Your lifetime is short and tiny, others will come along when you are long gone. Just as our own sun has a limited life. This information is part of the puzzle they will need to survive in the distant future.
And I am confident, in a thousands years, they they will be laughing at your statement of, "there is nothing to be gained by peering at stars and planets that are millions of light years away. Nothing".
It might be our job, what we were created to do, the purpose of life. Don't be so quick to scoff.
Genesis 1:14
And God said, Let there be lights in the firmament of the heaven to divide the day from the night; and let them be for signs, and for seasons, and for days, and for years:
The presence of signs implies somebody to read signs. Who would that be? Satan? No, of course it's us. We are supposed to be peering at stars; it's our job, man.
It would be more appropriate exercise for our limitless intellects than building electric fences between West Bank towns.

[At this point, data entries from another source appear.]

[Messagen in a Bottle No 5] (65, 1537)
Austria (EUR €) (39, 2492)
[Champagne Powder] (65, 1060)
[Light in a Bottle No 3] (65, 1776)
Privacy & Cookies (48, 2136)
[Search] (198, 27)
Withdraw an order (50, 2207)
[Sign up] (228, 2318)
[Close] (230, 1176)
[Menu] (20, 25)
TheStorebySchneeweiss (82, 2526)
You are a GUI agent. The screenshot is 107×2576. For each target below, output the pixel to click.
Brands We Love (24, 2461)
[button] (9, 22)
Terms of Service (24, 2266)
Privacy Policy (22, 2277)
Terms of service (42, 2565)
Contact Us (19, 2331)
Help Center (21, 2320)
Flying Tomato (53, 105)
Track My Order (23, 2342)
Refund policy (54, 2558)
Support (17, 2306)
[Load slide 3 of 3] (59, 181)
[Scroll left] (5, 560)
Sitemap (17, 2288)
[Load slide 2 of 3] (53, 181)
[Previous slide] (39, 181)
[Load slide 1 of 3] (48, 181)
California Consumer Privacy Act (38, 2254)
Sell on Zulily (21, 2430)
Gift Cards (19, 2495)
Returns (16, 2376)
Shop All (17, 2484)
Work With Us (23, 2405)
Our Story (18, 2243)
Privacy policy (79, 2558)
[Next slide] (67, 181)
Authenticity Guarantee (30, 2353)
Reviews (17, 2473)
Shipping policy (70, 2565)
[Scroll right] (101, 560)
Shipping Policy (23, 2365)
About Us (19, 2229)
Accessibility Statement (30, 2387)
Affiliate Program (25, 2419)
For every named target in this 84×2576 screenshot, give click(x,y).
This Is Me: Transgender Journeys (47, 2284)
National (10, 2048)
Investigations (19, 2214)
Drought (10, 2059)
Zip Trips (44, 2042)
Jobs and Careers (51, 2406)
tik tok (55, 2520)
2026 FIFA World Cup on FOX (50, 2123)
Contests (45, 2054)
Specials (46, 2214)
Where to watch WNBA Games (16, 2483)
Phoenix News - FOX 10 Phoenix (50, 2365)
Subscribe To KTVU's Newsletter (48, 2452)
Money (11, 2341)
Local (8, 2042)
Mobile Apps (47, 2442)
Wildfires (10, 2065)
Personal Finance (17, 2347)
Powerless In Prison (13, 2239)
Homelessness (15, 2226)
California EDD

My question to you is so what? Must EVERYTHING have IMMEDIATE value to be important? You sound like one of those people that say "History sucks, what does it matter? It does not GIVE me anything!" ALL knowledge has value.
I would also like to add that without some sort of space travel, the Human race is most assuredly doomed. If it was up to me, I would have already been mining the moon and sending teams to Mars... to make a PROFIT!!!
On a final note, the thought that science is a waste of money is what drove Bill Clinton to cancel my beloved Super-Collider. You see, the benefit wasn't IMMEDIATELY obvious to the powers that be. That is a very short-term and rigid outlook. We could have been doing great things right now, IMHO.
Really? What, no comment on your ignorance about how SETI is funded? How about all the time I spent at NASA, was I a drain on you pocketbook? I personally sent commands to a spacecraft circling another planet. We studied the morphology of Venus using synthetic aperture radar. This will further increase our understanding of planetary formation and possibly solar system formation.
Did not like my new world exploration analogy?